**Problem to solve**
Type out the data below in its entirety, exactly as given.

**Collected data**
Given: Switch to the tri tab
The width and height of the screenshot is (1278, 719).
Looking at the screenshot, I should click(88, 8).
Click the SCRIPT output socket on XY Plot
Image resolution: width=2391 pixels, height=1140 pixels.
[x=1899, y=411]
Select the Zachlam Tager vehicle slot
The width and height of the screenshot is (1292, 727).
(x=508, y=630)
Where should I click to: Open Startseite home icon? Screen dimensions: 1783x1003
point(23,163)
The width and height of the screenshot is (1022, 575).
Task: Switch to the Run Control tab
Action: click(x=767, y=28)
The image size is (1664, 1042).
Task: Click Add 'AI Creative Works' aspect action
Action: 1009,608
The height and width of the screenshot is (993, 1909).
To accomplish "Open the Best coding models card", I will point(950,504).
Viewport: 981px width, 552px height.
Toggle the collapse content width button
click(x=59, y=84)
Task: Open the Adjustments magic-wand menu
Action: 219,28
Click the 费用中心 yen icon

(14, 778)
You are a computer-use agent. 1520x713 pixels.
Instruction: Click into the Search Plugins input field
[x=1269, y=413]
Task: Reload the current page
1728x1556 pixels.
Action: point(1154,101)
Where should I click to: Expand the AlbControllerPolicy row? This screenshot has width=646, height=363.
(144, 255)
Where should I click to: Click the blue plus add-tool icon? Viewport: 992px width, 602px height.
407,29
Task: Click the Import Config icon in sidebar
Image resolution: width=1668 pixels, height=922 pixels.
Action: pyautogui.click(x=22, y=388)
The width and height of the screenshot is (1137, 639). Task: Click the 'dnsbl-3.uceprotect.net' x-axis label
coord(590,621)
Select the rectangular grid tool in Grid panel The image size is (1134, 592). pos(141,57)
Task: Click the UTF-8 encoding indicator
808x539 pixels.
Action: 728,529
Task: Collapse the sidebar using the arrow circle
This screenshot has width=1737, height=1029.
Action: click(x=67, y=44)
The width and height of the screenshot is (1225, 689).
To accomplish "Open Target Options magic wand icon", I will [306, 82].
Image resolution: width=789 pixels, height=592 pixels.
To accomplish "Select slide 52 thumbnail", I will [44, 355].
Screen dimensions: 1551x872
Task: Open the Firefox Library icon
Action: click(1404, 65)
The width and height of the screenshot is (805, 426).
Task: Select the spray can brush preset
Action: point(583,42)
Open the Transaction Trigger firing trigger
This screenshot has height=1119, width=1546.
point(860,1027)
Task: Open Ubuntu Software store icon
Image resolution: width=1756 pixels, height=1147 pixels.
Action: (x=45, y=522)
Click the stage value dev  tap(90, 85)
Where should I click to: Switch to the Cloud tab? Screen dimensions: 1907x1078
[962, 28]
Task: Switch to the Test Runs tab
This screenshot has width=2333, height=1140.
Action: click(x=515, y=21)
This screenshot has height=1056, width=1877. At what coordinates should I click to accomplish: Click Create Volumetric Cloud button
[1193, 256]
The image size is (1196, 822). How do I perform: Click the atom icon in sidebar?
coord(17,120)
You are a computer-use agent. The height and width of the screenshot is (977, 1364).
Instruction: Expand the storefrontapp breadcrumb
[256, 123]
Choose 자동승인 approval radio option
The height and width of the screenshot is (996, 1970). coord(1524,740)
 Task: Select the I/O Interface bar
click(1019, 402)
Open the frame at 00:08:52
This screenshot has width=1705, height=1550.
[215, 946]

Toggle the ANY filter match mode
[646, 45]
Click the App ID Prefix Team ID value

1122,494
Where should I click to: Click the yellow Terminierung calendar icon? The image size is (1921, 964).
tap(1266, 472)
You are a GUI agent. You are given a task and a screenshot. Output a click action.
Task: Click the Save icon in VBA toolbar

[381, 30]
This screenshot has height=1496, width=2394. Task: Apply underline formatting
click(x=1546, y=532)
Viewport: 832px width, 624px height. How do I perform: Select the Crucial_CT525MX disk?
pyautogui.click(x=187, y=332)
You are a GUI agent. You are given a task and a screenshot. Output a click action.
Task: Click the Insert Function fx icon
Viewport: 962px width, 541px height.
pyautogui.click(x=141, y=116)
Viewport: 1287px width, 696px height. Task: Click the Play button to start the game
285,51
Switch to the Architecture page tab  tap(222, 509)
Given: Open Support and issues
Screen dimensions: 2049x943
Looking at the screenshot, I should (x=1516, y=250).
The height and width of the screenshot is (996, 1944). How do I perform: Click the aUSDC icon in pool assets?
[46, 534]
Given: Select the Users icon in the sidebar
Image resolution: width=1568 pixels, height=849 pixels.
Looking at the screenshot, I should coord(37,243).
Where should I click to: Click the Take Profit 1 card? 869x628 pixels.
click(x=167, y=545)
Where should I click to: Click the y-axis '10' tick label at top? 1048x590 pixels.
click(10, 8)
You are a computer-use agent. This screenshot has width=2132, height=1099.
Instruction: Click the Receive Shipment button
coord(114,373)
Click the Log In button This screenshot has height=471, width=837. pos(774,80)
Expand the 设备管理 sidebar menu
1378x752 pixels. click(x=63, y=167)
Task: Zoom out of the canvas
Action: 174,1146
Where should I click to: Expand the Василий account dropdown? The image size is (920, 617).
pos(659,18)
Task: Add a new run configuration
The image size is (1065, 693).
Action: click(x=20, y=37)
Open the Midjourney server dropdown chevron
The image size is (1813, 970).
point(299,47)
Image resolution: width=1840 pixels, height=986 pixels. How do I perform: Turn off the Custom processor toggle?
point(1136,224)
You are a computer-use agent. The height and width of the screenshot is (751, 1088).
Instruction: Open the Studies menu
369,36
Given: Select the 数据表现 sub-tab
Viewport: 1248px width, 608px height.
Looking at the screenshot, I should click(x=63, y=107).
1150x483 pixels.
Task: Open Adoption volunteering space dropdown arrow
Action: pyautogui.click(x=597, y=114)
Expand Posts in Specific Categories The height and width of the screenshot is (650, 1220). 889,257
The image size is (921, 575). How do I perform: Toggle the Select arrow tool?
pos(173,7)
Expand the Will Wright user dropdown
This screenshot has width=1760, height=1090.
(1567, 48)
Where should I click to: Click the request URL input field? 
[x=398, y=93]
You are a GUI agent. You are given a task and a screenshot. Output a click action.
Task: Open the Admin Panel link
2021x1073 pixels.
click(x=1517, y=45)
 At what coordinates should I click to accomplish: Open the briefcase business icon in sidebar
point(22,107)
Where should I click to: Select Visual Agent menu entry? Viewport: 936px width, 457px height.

**Output below**
Given: Switch to the tri tab
The width and height of the screenshot is (1278, 719).
Looking at the screenshot, I should click(88, 8).
Click the SCRIPT output socket on XY Plot
Image resolution: width=2391 pixels, height=1140 pixels.
[x=1899, y=411]
Select the Zachlam Tager vehicle slot
The width and height of the screenshot is (1292, 727).
(x=508, y=630)
Where should I click to: Open Startseite home icon? Screen dimensions: 1783x1003
point(23,163)
The width and height of the screenshot is (1022, 575).
Task: Switch to the Run Control tab
Action: click(x=767, y=28)
The image size is (1664, 1042).
Task: Click Add 'AI Creative Works' aspect action
Action: 1009,608
The height and width of the screenshot is (993, 1909).
To accomplish "Open the Best coding models card", I will point(950,504).
Viewport: 981px width, 552px height.
Toggle the collapse content width button
click(x=59, y=84)
Task: Open the Adjustments magic-wand menu
Action: 219,28
Click the 费用中心 yen icon

(14, 778)
You are a computer-use agent. 1520x713 pixels.
Instruction: Click into the Search Plugins input field
[x=1269, y=413]
Task: Reload the current page
1728x1556 pixels.
Action: point(1154,101)
Where should I click to: Expand the AlbControllerPolicy row? This screenshot has width=646, height=363.
(144, 255)
Where should I click to: Click the blue plus add-tool icon? Viewport: 992px width, 602px height.
407,29
Task: Click the Import Config icon in sidebar
Image resolution: width=1668 pixels, height=922 pixels.
Action: pyautogui.click(x=22, y=388)
The width and height of the screenshot is (1137, 639). Task: Click the 'dnsbl-3.uceprotect.net' x-axis label
coord(590,621)
Select the rectangular grid tool in Grid panel The image size is (1134, 592). pos(141,57)
Task: Click the UTF-8 encoding indicator
808x539 pixels.
Action: 728,529
Task: Collapse the sidebar using the arrow circle
This screenshot has width=1737, height=1029.
Action: click(x=67, y=44)
The width and height of the screenshot is (1225, 689).
To accomplish "Open Target Options magic wand icon", I will [306, 82].
Image resolution: width=789 pixels, height=592 pixels.
To accomplish "Select slide 52 thumbnail", I will [44, 355].
Screen dimensions: 1551x872
Task: Open the Firefox Library icon
Action: click(1404, 65)
The width and height of the screenshot is (805, 426).
Task: Select the spray can brush preset
Action: point(583,42)
Open the Transaction Trigger firing trigger
This screenshot has height=1119, width=1546.
point(860,1027)
Task: Open Ubuntu Software store icon
Image resolution: width=1756 pixels, height=1147 pixels.
Action: (x=45, y=522)
Click the stage value dev  tap(90, 85)
Where should I click to: Switch to the Cloud tab? Screen dimensions: 1907x1078
[962, 28]
Task: Switch to the Test Runs tab
This screenshot has width=2333, height=1140.
Action: click(x=515, y=21)
This screenshot has height=1056, width=1877. At what coordinates should I click to accomplish: Click Create Volumetric Cloud button
[1193, 256]
The image size is (1196, 822). How do I perform: Click the atom icon in sidebar?
coord(17,120)
You are a computer-use agent. The height and width of the screenshot is (977, 1364).
Instruction: Expand the storefrontapp breadcrumb
[256, 123]
Choose 자동승인 approval radio option
The height and width of the screenshot is (996, 1970). coord(1524,740)
 Task: Select the I/O Interface bar
click(1019, 402)
Open the frame at 00:08:52
This screenshot has width=1705, height=1550.
[215, 946]

Toggle the ANY filter match mode
[646, 45]
Click the App ID Prefix Team ID value

1122,494
Where should I click to: Click the yellow Terminierung calendar icon? The image size is (1921, 964).
tap(1266, 472)
You are a GUI agent. You are given a task and a screenshot. Output a click action.
Task: Click the Save icon in VBA toolbar

[381, 30]
This screenshot has height=1496, width=2394. Task: Apply underline formatting
click(x=1546, y=532)
Viewport: 832px width, 624px height. How do I perform: Select the Crucial_CT525MX disk?
pyautogui.click(x=187, y=332)
You are a GUI agent. You are given a task and a screenshot. Output a click action.
Task: Click the Insert Function fx icon
Viewport: 962px width, 541px height.
pyautogui.click(x=141, y=116)
Viewport: 1287px width, 696px height. Task: Click the Play button to start the game
285,51
Switch to the Architecture page tab  tap(222, 509)
Given: Open Support and issues
Screen dimensions: 2049x943
Looking at the screenshot, I should (x=1516, y=250).
The height and width of the screenshot is (996, 1944). How do I perform: Click the aUSDC icon in pool assets?
[46, 534]
Given: Select the Users icon in the sidebar
Image resolution: width=1568 pixels, height=849 pixels.
Looking at the screenshot, I should coord(37,243).
Where should I click to: Click the Take Profit 1 card? 869x628 pixels.
click(x=167, y=545)
Where should I click to: Click the y-axis '10' tick label at top? 1048x590 pixels.
click(10, 8)
You are a computer-use agent. This screenshot has width=2132, height=1099.
Instruction: Click the Receive Shipment button
coord(114,373)
Click the Log In button This screenshot has height=471, width=837. pos(774,80)
Expand the 设备管理 sidebar menu
1378x752 pixels. click(x=63, y=167)
Task: Zoom out of the canvas
Action: 174,1146
Where should I click to: Expand the Василий account dropdown? The image size is (920, 617).
pos(659,18)
Task: Add a new run configuration
The image size is (1065, 693).
Action: click(x=20, y=37)
Open the Midjourney server dropdown chevron
The image size is (1813, 970).
point(299,47)
Image resolution: width=1840 pixels, height=986 pixels. How do I perform: Turn off the Custom processor toggle?
point(1136,224)
You are a computer-use agent. The height and width of the screenshot is (751, 1088).
Instruction: Open the Studies menu
369,36
Given: Select the 数据表现 sub-tab
Viewport: 1248px width, 608px height.
Looking at the screenshot, I should click(x=63, y=107).
1150x483 pixels.
Task: Open Adoption volunteering space dropdown arrow
Action: pyautogui.click(x=597, y=114)
Expand Posts in Specific Categories The height and width of the screenshot is (650, 1220). 889,257
The image size is (921, 575). How do I perform: Toggle the Select arrow tool?
pos(173,7)
Expand the Will Wright user dropdown
This screenshot has width=1760, height=1090.
(1567, 48)
Where should I click to: Click the request URL input field? 
[x=398, y=93]
You are a GUI agent. You are given a task and a screenshot. Output a click action.
Task: Open the Admin Panel link
2021x1073 pixels.
click(x=1517, y=45)
 At what coordinates should I click to accomplish: Open the briefcase business icon in sidebar
point(22,107)
Where should I click to: Select Visual Agent menu entry? Viewport: 936px width, 457px height.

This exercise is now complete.